Suite au rejet implicite de son recours devant la commission de recours amiable de la caisse, la société a saisi le pôle social du tribunal judiciaire de Mâcon d'une contestation de cette décision, lequel, par jugement du 3 août 2023, a :
- débouté la société de sa demande d'inopposabilité de l'accident du travail dont M. [J] a été victime le 14 septembre 2021,
- dit que l'accident du travail dont M. [J] a été victime le 14 septembre 2021 est opposable à la société,
- condamné la société au paiement des entiers dépens.
Par déclaration enregistrée le 22 août 2023, la société a relevé appel de cette décision.
Elle demande, aux termes de ses conclusions adressées le 4 décembre 2024 à la cour, de :
- la déclarer recevable en son appel,
- constater qu'en présence de ses réserves, la caisse, qui n'a recueilli aucun des deux questionnaires qu'elle a adressés à elle et à M. [J] dans le cadre de son instruction, n'était pas fondée à prendre en charge l'accident du travail déclaré,
- constater que la caisse n'a pas recueilli des éléments de nature à établie la matérialité de l'accident du travail déclaré par M. [J],
en conséquence,
- infirmer le jugement rendu par le pôle social du tribunal judiciaire de Mâcon ayant retenu opposable à son encontre la décision de prise en charge de l'accident du travail du 14 septembre 2021 déclaré par M. [J],
- lui déclarer inopposable la décision de prise en charge de l'accident du travail déclaré par M. [J],
- mettre les dépens de l'instance à la charge de la caisse.

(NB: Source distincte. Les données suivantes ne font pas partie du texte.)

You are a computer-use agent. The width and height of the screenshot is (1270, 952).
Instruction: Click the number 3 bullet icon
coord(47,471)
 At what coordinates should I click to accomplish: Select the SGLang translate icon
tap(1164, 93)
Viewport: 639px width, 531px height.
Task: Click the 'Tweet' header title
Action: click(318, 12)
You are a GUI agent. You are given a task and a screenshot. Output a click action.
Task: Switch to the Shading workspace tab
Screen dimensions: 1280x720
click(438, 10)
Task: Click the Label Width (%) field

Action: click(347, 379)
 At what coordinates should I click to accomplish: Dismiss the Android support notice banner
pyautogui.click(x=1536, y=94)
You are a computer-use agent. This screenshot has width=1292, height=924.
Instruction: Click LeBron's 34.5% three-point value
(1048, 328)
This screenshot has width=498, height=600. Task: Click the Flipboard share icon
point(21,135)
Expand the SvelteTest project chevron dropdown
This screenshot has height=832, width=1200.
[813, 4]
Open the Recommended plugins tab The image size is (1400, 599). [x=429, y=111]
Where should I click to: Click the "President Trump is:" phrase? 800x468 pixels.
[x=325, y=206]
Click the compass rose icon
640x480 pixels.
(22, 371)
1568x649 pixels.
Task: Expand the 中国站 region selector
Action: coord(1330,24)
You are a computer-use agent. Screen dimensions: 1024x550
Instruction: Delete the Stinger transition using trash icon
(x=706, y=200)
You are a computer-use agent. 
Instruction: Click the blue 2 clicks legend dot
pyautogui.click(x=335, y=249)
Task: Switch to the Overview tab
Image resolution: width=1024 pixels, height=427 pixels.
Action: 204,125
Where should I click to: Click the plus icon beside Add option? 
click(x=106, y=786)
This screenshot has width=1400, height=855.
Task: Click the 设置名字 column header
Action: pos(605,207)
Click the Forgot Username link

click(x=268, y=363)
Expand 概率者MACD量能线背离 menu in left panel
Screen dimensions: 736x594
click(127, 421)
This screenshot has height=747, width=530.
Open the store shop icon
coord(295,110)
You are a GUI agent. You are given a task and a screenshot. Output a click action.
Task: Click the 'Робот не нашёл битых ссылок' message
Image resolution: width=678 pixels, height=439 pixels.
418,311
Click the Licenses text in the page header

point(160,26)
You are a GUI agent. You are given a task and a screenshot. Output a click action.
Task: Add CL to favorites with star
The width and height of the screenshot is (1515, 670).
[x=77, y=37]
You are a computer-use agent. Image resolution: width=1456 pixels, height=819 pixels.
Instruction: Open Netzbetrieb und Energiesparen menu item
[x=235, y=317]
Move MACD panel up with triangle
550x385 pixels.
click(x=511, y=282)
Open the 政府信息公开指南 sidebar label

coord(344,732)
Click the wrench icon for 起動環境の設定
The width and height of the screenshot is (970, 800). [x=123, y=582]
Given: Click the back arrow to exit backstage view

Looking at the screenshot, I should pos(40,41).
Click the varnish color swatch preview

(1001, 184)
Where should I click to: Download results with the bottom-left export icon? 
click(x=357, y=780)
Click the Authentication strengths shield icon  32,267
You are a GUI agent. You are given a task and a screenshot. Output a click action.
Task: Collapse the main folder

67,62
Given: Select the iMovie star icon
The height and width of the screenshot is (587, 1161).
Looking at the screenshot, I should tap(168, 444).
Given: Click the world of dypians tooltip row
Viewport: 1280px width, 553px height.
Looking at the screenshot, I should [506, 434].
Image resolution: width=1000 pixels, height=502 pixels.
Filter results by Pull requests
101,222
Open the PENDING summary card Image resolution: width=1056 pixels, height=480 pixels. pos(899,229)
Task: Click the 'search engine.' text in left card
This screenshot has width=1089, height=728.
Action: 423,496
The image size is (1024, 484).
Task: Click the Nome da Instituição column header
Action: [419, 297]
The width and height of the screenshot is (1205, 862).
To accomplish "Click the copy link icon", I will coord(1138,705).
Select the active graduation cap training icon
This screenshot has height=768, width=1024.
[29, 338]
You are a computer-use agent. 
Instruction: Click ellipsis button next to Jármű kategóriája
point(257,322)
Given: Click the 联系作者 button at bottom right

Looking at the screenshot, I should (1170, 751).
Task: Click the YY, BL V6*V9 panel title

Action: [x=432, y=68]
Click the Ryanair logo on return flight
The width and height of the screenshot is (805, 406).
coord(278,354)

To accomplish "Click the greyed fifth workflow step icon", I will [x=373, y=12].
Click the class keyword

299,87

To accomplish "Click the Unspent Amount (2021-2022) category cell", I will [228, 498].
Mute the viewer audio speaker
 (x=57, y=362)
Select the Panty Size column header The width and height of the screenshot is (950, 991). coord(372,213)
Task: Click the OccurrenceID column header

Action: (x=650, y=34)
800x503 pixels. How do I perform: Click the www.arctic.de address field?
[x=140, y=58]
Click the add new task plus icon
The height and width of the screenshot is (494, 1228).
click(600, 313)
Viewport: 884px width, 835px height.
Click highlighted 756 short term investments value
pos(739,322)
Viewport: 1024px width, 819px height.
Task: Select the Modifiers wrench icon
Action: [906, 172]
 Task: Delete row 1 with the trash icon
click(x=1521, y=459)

Aux termes de ses conclusions adressées le8 octobre 2024 à la cour, la caisse sollicite le rejet de la demande d'inopposabilité et la confirmation du jugement déféré.
En application de l'article 455 du code de procédure civile, la cour se réfère, pour l'exposé des moyens des parties, à leurs dernières conclusions aux dates mentionnées ci-dessus.
MOTIFS
Sur la demande d'inopposabilité de la décision de prise en charge de l'accident du travail de M. [J]
- sur le principe de la contradiction
La société reproche à la caisse de ne pas avoir tenu compte du questionnaire qu'elle a complété alors qu'elle avait émis des réserves et constate que M. [J] n'a pas retourné le questionnaire complété.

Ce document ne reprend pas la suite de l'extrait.